去年の誕生日の二日前、僕はティーンを失うことにどうにも怯えながら二十歳になるのを待っていたらしい。
しかし何ということなくそのときを迎え、ダイアログインザダークを楽しみ後輩たちから素敵なプレゼントまでもらって、僕は手のひら大回転で誕生日を楽しんでいた。
ぷるーぶ on Twitter: "おしゃけ〜〜〜〜〜〜♡♡♡♡♡ というツイートは憧れにとどめます いい後輩を持ったもので素敵なプレゼントをいただきました あんまり吸わないように努力します… "
深夜テンションでポエ散らかした(ポエムを吐き散らした)だけで、俺のことだしなんだかんだ今年もゆるゆる生きていくんだろうなとたかをくくっていた。そのわすが数日後だった。
この一年間、誇張でなく本当に、毎晩寝る前になると彼のことを考えた。かといって深追いするわけではなく、ただふっと、どこを探しても彼はいないんだ、そう思うだけ。辛くて眠れないとか、取るものも手につかなくなるとかそんなことは一切なかったけど、常に頭の隅にその事実が居座り続けて離れなかった。
六月のある日。スマホをいじっていたらボイスメモに覚えのないデータが残っていた。再生してみるとシェイキーズメンバーが話をしていて、約一年ぶりに彼の声を聴いた。さすがシェイキーズと言わんばかりに、本当に本当に本当にくだらない話をしていた。そのときの情景をようやく思い出し、懐かしさ以上の何かで苦しくなって、手をつけていた勉強はその日何もできなかった。どうしてこんな会話を録音したのか当時の俺の気が知れないが、思ったより近くに彼はいた。
だんだんと時がたって、近頃は友達との会話の端々に彼の名前が出るようになった。友人たちにどのような心境の変化があったのか、それは人それぞれだと思うが、僕の中にあった「タブー視するような感覚」は徐々に氷解していった。たとえ少しずつでも、彼の名前がぽつぽつと浮かびあがってくることが本当に嬉しかった。本当に嬉しかった。彼の名前を出して話したいことがあまりにも多かったから。

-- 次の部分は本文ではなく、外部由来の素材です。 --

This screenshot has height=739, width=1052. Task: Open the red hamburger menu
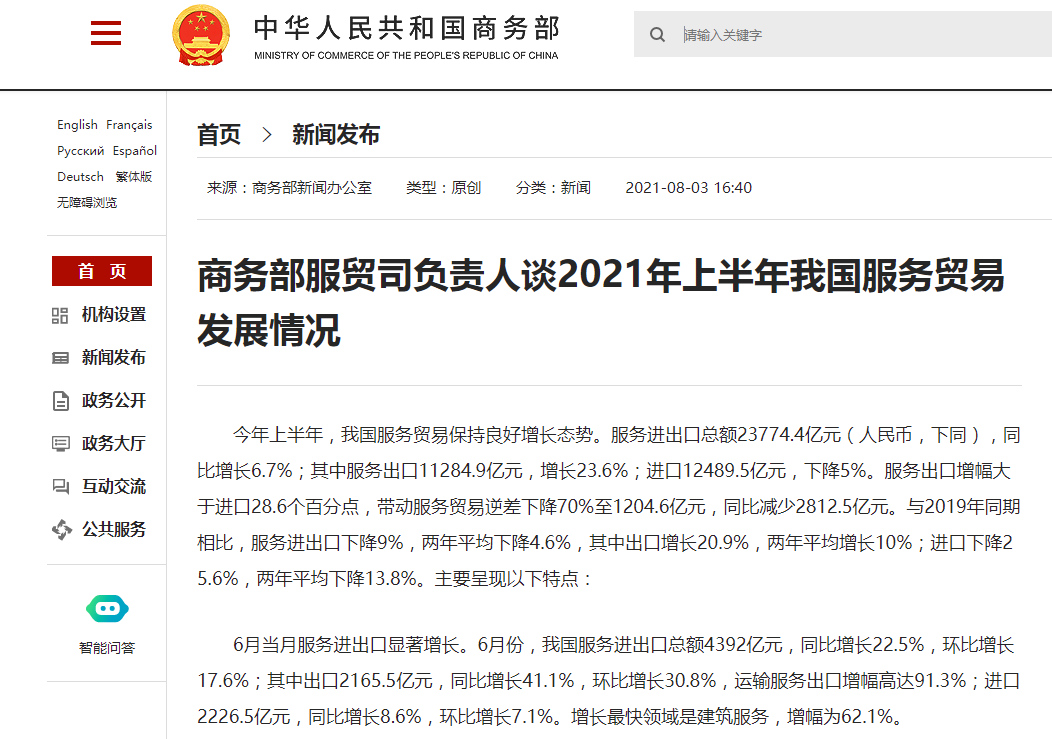pyautogui.click(x=105, y=35)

こうやって日々徒然を書き残そうと思ったのも、その人となり姿なりをたくさんの人の記憶に残した彼に憧れたからだ。僕のくだらない書き置きが誰かの記憶に残るかはわからないけど、とりあえずはこれからもちまちま書いていこうと思う。今のところの記事一位が「制服脱がす」なのもなかなか悲しいけれど。
本当にいろんなことを思いながら、あっというまに一年が経った。八月が来れば僕は歳をとり、彼もまた誕生日を迎える。太陽はさんさんでアホみたいに暑いし、汗はベタついてバカみたいに鬱陶しい。何をするにもやる気を削がれる、食はいっそう細くなる。それでも夏が好きだ。八月になっただけで楽しくなれる。夏生まれはみんなそんなもんだと勝手に思ってる。
また夏が来たと、彼に伝えないといけない。彼のことだからきっと土産話を欲しがるだろう。大黒摩季を知ってるか、夏は来たけど夏が来ねえんだよ。次までには浮いた話を用意しないと、何より退屈を嫌った彼に会わせる顔がない。そんなことを思う8月6日である。